Но это были только слова. Никто никуда не шел. Хотя, случалось, и посылал. Наверное, оттого, что Леонтий оставался человеком слабым, по его собственному признанию, слова его не имели заклинательной силы. Сцилла была другая. Совсем другая. Ох! Повезло ему? Или наоборот. В ларце селезень, в селезне яйцо, в яйце… и так далее, до погибели. Это только в сказке можно переломить иглу, и ничегошеньки взломщику не будет. В жизни за подобное платят иначе. Тоже жизнями. А кощей, он может, и не враг вовсе. Леонтий по-прежнему не знал, что думать.

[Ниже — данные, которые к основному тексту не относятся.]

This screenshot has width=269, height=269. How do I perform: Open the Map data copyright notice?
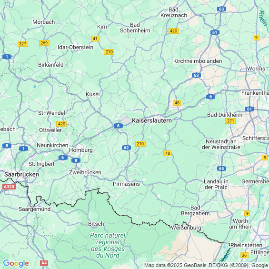206,265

Не знал он еще недели две. Дела его неожиданно пошли хуже, то ли возникло осложнение после травмы телесной, то ли переволновался он от душевной турбулентности, но головокружения стали невыносимы, его хотели даже в больницу – Калерия и та, перепугалась, навезла каких-то немыслимых, отвратительных лекарств, хотя первая всегда гремела: не занимайтесь самолечением, но и вправду испугалась, а со страха чего не сделаешь? Мама его, Ариадна Юрьевна, слава целителю Чумаку, была предубеждена против больниц, оттого история окончилась без драм, всего лишь призванием вновь кандидата-нейрофизиолога Семена Абрамовича Гингольда, который отмел напрочь привезенное прежде Калерией, велел пить гомеопатические антистрессовые капли, принимать расслабляющие ванны и непременно свозить страдальца на томографическое исследование головы – последнее и показало, что ничего страшного нет. После чего Семен Абрамович провозгласил, дескать, поставит своего пациента на ноги за какие-нибудь десять дней, пусть только не мешают. Не ходят зря, не тревожат и без того расстроенного нервнобольного. Допустил лишь одного Петьку Мученика, да и как было его прогнать, если сосед, и готов дежурить безвозмездно. Зато Ариадне Юрьевне наказал строго-настрого: материнская ласка должна быть по возможности безмолвной, если же требование это неисполнимо – не более, как на два часа в день законное время посещений. Режим Семена Абрамовича скоро принес свои сладкие плоды, что твой анчар беглому рабу, – родные, включая Калерию, платили кандидату вскладчину, – Леонтий к концу второй недели почувствовал себя если не вполне здоровым и готовым к труду и обороне, то уже в том состоянии, когда у окрепшего духом, совершеннолетнего человека появляются блудливые мысли – а недурно бы обмыть с друзьями переставшее считаться печальным событие.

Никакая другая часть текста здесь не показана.